Strengths and limitations
The authors note limitations in the research including issues with potential bias and self-selection plus issues with weighting towards longer-term users of services. The journal article includes a helpful chart summarising the characteristics and population of the different sites, for easy comparison. It was useful to know the extent of involvement of the lived experience advisory group, who contributed to analysis, and that some of the user interviews were conducted by service user researchers.
Because of the limitations for full methodological reporting of a complex study in a brief journal paper, I was left wanting to know more about how all the participants were recruited, more about their demographic profile and what the interview schedules covered. These are available, but interested readers need to refer to the full research report.
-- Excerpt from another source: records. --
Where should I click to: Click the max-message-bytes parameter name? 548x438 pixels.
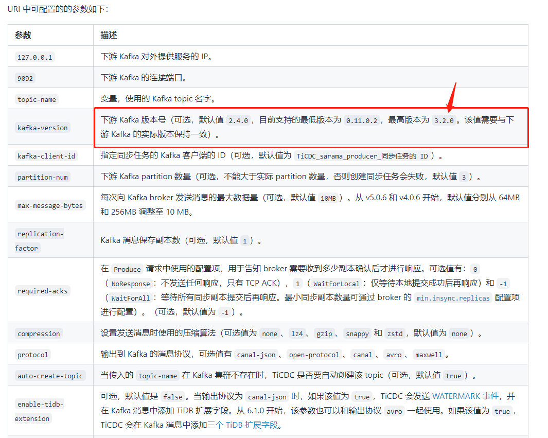[x=50, y=205]
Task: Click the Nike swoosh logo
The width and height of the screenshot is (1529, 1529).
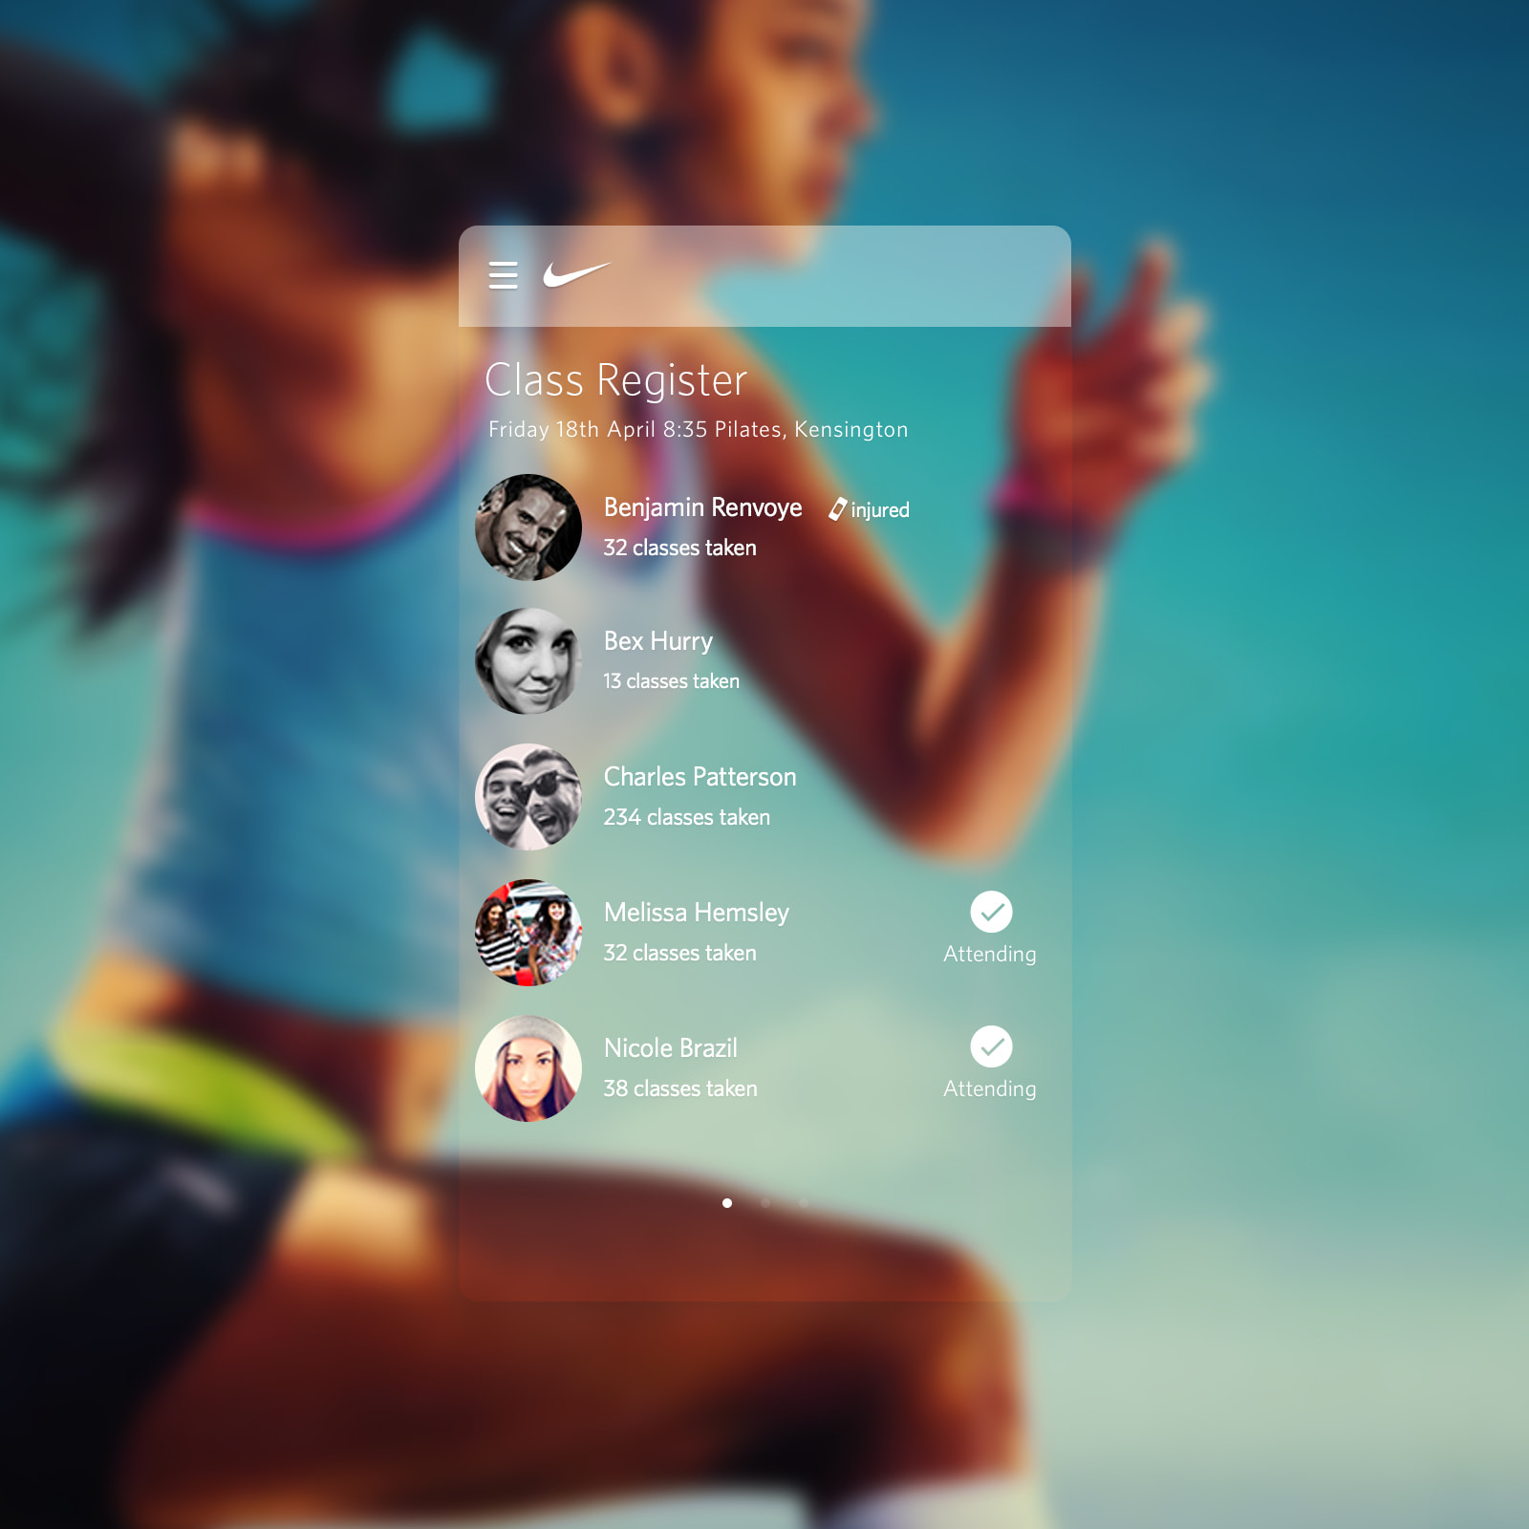Action: [575, 274]
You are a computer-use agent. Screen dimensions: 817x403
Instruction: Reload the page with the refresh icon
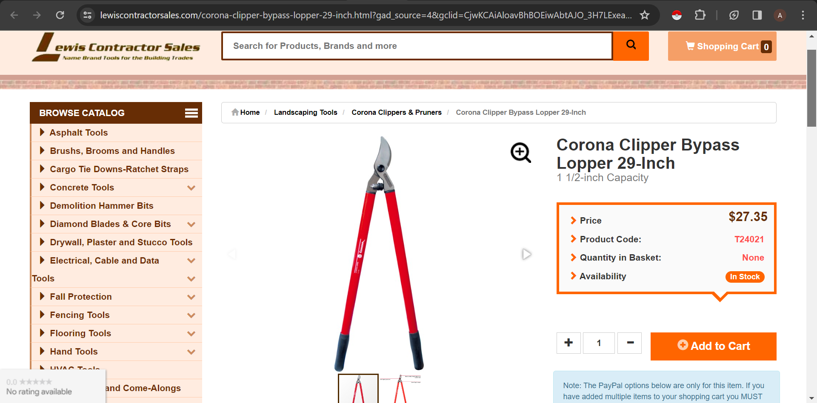click(x=60, y=15)
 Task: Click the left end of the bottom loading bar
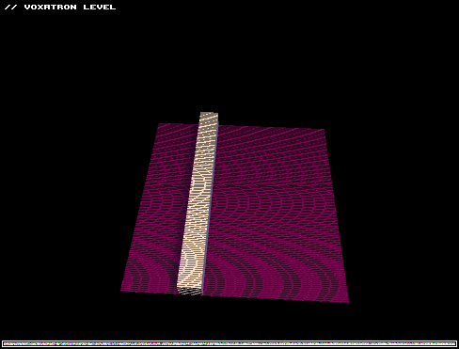pos(5,343)
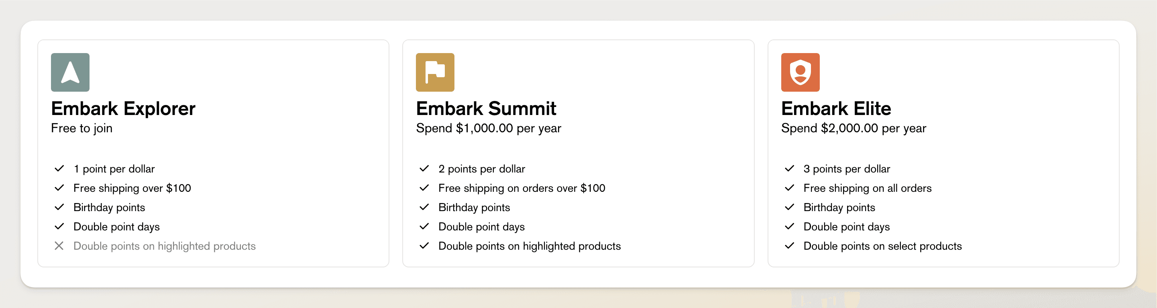This screenshot has height=308, width=1157.
Task: Select the Embark Explorer heading
Action: pos(123,108)
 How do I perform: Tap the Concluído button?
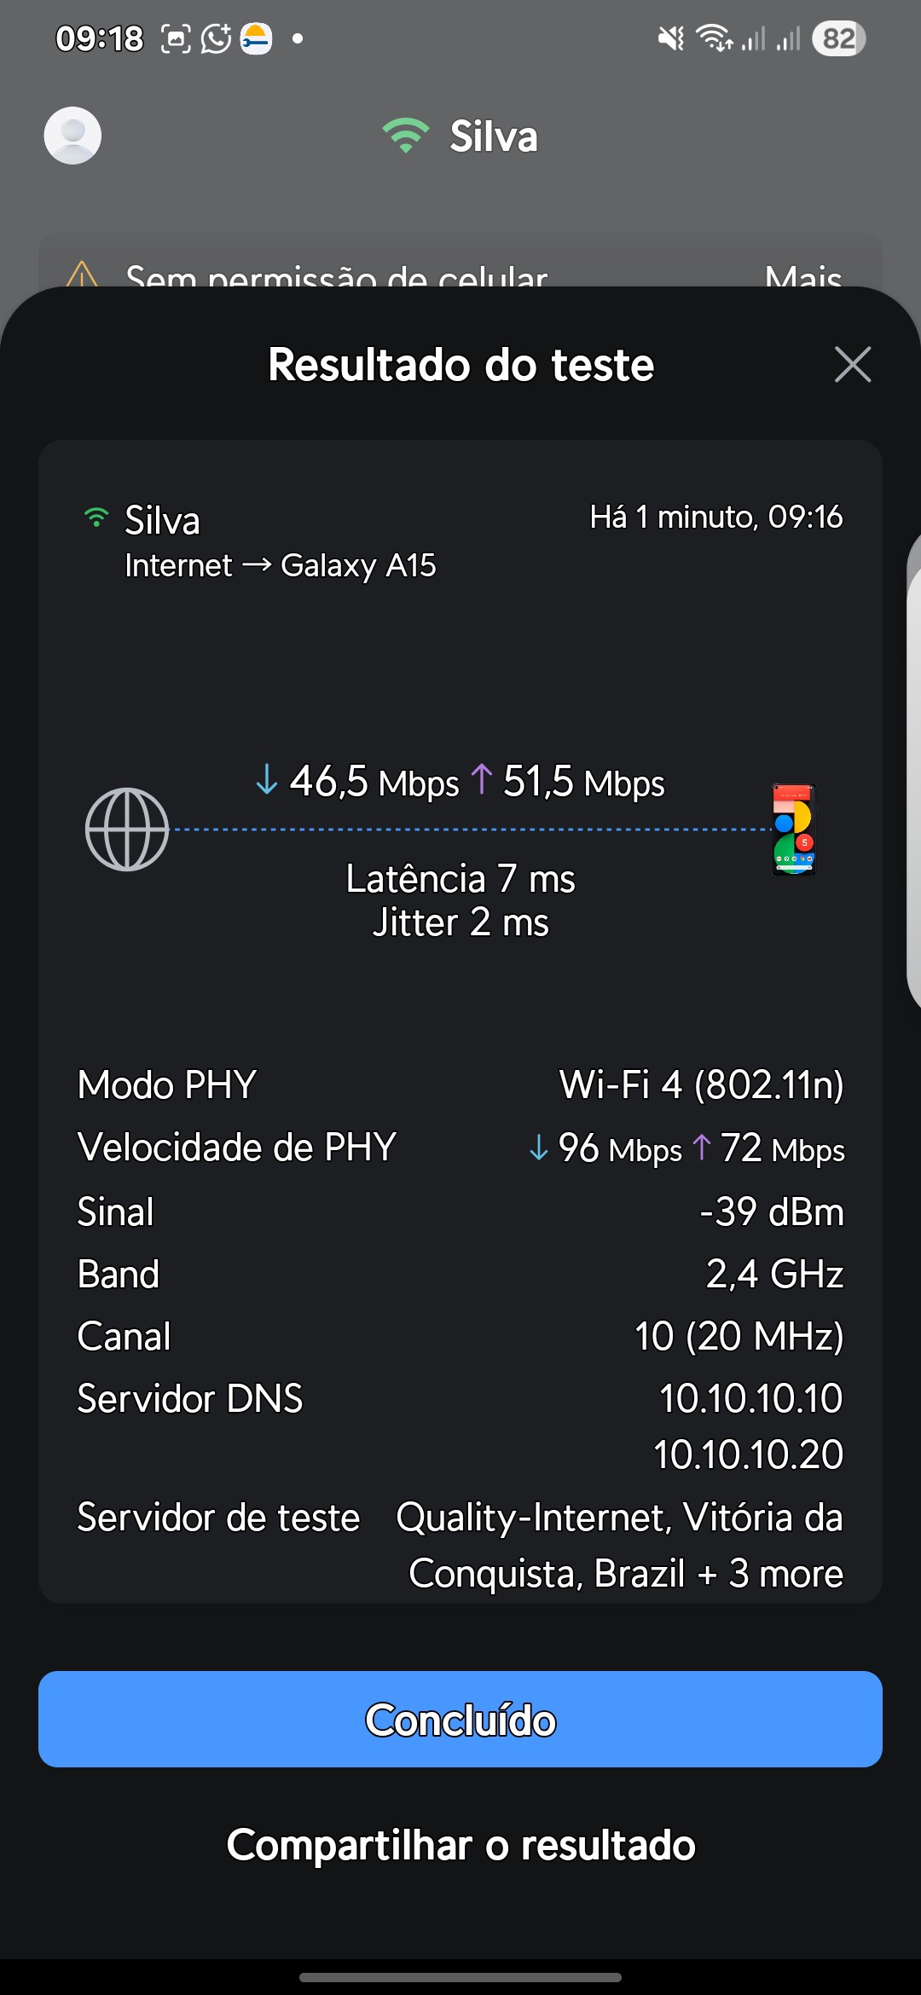(461, 1719)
Perhaps these limitations on methodological reporting highlight one of the challenges of this type of complex, mixed-methods research; you have a lot of methodology to report, potentially more methodology than findings!
Overall, the study is impressive in its ambition and scope, and yielded findings that not only confirm what other studies have been suggesting, but reveal the wider contextual and policy problems, as the authors note
After 25 years of the CPA and repeated accounts of bureaucratic over-load, it is time for innovative, flexible and person-centred solutions to this dilemma.
The study also shows that to understand something as complex as the topic under investigation, you need to have both quantitative and qualitative approaches. Having both in one study demonstrates how a complementary qualitative investigation can add multiple dimensions to the quantitative data, thus revealing a fuller picture.
If I’m honest, when I read this study I despaired for evidence-based practice and policy in mental health, particularly for qualitative evidence-based practice. It reminded me of one of the first user-led research studies into care management, conducted over 20 years ago (Beeforth, Conlan & Graley, 1994). The authors found that:
The case manager also makes all the other service arrangements, but the reason case management is successful is because it is in the context of a meaningful relationship – one which allows potential for development.
So, as well as confirming existing findings and explaining more about recovery and personalisation in care planning and co-ordination in community mental health care settings, the study also acts as an assessment of how little has been learned from or changed as a result of years of research on empowerment, personalisation and recovery. The authors conclude with a plea not to silt up the system with more procedures as this is likely to ‘create greater stress and resentment, rather than solutions’.
It’s certainly a ‘7-pound monster breakfast burrito’ of a study, but are mental health policy and practice decision makers hungry enough for it? It’d do them good after being asleep in bed for so long – wakey, wakey, breakfast time!
Simpson, A. et al. (2016) Recovery-focused care planning and coordination in England and Wales: a cross-national mixed methods comparative case study. BMC Psychiatry 16:147 DOI 10.1186/s12888-016-0858-x [Full text]
Simpson A, Hannigan B, Coffey M, Jones A, Barlow S, Cohen R, et al. (2016) Cross-national comparative mixed-methods case study of recovery-focused mental health care planning and co-ordination: Collaborative Care Planning Project (COCAPP). Health Serv Deliv Res 2016;4(5) [Full report]
Beeforth M, Conlan E, Graley R. (1994) Have we got views for you: User evaluation of case management London: Sainsbury Centre for Mental Health [Full report]
Blackstone A. (2016) Micro, Meso, and Macro Approaches. Chapter in Principles of Sociological Inquiry: Qualitative and Quantitative Methods, v. 1.0.